▸ **WORK INSTRUCTION**
Leaving out every line that comes before the one containing "Task: Click the code", output the rest of the records exactly, the final line included.

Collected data
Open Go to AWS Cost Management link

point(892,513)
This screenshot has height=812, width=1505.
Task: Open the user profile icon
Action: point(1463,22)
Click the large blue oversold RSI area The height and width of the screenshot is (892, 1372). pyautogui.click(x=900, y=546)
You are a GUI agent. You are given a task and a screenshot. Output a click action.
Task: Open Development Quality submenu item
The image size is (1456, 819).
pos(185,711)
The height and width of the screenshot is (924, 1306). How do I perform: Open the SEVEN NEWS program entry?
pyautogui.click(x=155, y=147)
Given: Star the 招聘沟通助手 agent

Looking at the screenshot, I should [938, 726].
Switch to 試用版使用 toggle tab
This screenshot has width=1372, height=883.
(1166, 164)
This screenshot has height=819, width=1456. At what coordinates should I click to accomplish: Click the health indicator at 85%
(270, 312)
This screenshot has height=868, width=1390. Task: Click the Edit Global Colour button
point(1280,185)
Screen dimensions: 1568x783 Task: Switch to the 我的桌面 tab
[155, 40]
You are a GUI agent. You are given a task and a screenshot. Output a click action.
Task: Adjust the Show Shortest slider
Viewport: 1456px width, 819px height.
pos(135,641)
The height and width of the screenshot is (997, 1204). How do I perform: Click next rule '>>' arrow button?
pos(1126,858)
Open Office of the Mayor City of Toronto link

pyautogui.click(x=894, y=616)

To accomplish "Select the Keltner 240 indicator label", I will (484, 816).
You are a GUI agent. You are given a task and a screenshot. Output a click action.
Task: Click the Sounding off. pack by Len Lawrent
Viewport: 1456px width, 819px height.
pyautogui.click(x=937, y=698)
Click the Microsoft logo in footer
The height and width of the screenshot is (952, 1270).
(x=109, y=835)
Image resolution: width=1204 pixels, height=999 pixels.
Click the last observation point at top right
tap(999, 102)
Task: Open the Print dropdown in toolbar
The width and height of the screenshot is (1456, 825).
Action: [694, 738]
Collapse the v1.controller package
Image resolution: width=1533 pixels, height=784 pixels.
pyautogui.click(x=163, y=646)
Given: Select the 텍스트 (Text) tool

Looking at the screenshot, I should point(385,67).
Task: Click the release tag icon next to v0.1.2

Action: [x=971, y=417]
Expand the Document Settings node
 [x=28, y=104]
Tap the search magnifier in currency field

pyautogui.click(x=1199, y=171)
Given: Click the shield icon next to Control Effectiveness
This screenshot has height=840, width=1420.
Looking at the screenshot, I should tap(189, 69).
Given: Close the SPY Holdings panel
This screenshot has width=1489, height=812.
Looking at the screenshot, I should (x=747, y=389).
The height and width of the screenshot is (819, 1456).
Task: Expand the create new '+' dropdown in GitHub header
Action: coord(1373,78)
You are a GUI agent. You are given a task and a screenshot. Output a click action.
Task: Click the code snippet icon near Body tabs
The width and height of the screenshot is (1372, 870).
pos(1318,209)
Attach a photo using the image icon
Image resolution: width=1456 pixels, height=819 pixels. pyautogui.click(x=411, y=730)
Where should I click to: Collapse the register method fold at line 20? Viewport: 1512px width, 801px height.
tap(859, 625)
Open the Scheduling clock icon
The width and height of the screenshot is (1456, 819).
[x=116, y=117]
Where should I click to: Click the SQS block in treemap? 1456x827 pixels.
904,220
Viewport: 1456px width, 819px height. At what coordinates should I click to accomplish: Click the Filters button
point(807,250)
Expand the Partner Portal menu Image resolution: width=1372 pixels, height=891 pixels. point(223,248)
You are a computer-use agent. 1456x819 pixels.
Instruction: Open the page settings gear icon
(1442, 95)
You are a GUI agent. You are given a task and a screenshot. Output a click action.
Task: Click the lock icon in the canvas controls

▸ **EXERCISE OUTPUT**
Task: Click the code snippet icon near Body tabs
The width and height of the screenshot is (1372, 870).
pos(1318,209)
Attach a photo using the image icon
Image resolution: width=1456 pixels, height=819 pixels. pyautogui.click(x=411, y=730)
Where should I click to: Collapse the register method fold at line 20? Viewport: 1512px width, 801px height.
tap(859, 625)
Open the Scheduling clock icon
The width and height of the screenshot is (1456, 819).
[x=116, y=117]
Where should I click to: Click the SQS block in treemap? 1456x827 pixels.
904,220
Viewport: 1456px width, 819px height. At what coordinates should I click to accomplish: Click the Filters button
point(807,250)
Expand the Partner Portal menu Image resolution: width=1372 pixels, height=891 pixels. point(223,248)
You are a computer-use agent. 1456x819 pixels.
Instruction: Open the page settings gear icon
(1442, 95)
You are a GUI agent. You are given a task and a screenshot. Output a click action.
Task: Click the lock icon in the canvas controls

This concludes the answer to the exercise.